Exciting projects currently being carried out within the EMC network, addressing the topic of Musical Homelands: New Territories
15.15 - 15.35
Ung i Kor
Presented by Victoria Liedbergius
Ung i Kor runs the project "Barn synger" - "Children sing" to start up new choirs in districts with no or low choral activity, areas with a high number of families with low income or a big population with immigrant background, and lastly at reception centres for asylum seekers. The long term goal of the project is that all children in Norway should be able to sing in a choir in their own neighbourhood, unaffected by their family's social or financial situation. So far there are pilot projects running in Oslo, Bergen, and three reception centres for asylum seekers. The aim is to use the results of the project to continue the project on a national, and possible also international basis. The expected outcome is ten new choirs in Oslo and Bergen, a song book consisting of both Norwegian and international repertoire, from the countries represented within the project, and a manual for starting up new choirs in areas with a multitude of languages, religions, and cultures.
Sonja Greiner will start by presenting the project 'Sing Me In', coordinated by the European Choral Association - Europa Cantat, in which Ung i Kor is a partner.
The European Choral Association - Europa Cantat is planning a project called "Sing Me In: Collective singing in the integration process of young migrants" (Short: "Sing me in"). The aim of this project, for which ECA-EC has applied for funding under the Erasmus Plus Strategic Partnerships, is aiming at gathering examples of good practice from different European countries in the field of singing projects for young migrants (including refugees), to disseminate them via a website and to develop guidelines, based on the good practices and mistakes made by others, for conductors and teachers who wish to sing with a group of young migrants/refugess or bringing together young migrants with young people from the home country (pitfalls to avoid, how to communicate, where to find funding, which repertoire to use etc.).
15.35 - 15.50
University College Dublin
Presented by Dorothy Conaghan
This is the story of how respect and recognition led to a partnership for a simple yet sustainable, performance based music programme within the teaching and learning environment of the Irish primary school. At the start of the twenty-first century, Ireland experienced significant changes in patterns of migration. Within the context of Ireland not having a countrywide provision system for instrumental music education, this programme was born from an ideology that every child and young person has the right to develop their musical potential and capabilities. With guiding principles such as developing a culturally relevant model for participatory music education, along with a strong belief in the nurturing of individual potential and capabilities for the flourishing of self-esteem, confidence and wellbeing, this Primary Strings Project has evolved over a 15-year period. By mapping its path of progress, where all the odds were stacked against its continuance in terms of Social Class, Ethnicity, Funding, Power relations along with long held professional beliefs and biases, this programme shows the importance of respect, recognition and empowerment for all partners involved in innovative education initiatives, if quality and sustainability are to be ensured.
15.50 - 16.05
Live Music Now Scotland
Presented by Carol Main
Composing with Care is a new model for commissioning high quality music by established composers using live music performances to gather memories on specific topics from older people, including those with dementia, which are used as the starting point, basis and inspiration for the composer. Three song cycles have been commissioned using this model and we are now working on extending it to a Scottish traditionally composed piece. The first two pieces are on a commercial recording, using Live Music Now artists, which has been broadcast on BBC Radio 3 and reviewed with 4 stars in The Times.
16.05 - 16.20
Presented by Merlijn Poolman
Subciety offers a totally new way in connecting organisations and persons involved in music business (from organisers to consumers) in order to combine forces and make ambitious projects possible. The strengthening of these connections starts local and aims global. In the last years China has been one of the focus countries but other various regions too and a big network from mainstream to underground and contemporary to modern has been developed.
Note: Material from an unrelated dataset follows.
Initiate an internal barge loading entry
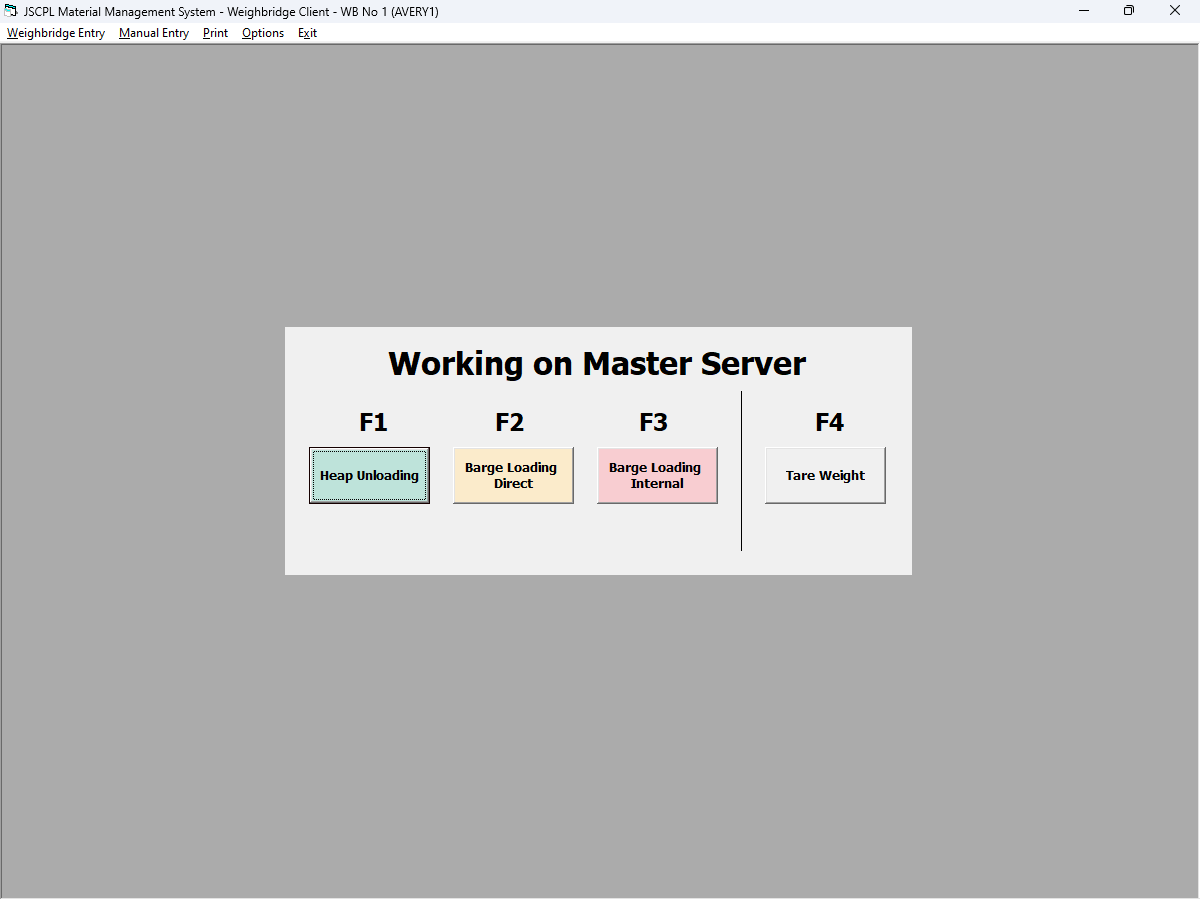The image size is (1200, 900). pos(657,475)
EVTA is leading the Singing Globe Trotters projects, consisting of a resource network in the field of voice, in continuity of the LEO Sings! partnership 2013 - 2015 on diversity of singing practices in Europe. This first experience gave the opportunity to create a community of artists and trainers who wish to join forces today in a resource network for furthering exchange and sharing ideas from different countries to adapt in each local cultural conditions, to support young professionals in establishing their careers, to provide opportunities for further training, to assist developing open access to current information for a wide audience of voice professionals including related professions, to explore the diversity of repertoires across Europe… The objectives are to contribute in eliminating barriers, facilitating understanding between diverse (vocal) cultures, continuing to embrace the various aesthetics of vocal expression, and extending contacts to associations at the European level in related professions (choral, music therapy, etc.) Type of events: International and European conference (e.g. ICVT 2017 - Stockholm, PEVOC 2017 – Gent, Eurovox 2018 – Netherlands, ...), Young Professional Program (YPP) for singers integration, Singing Roadshow – mobile vocal academy.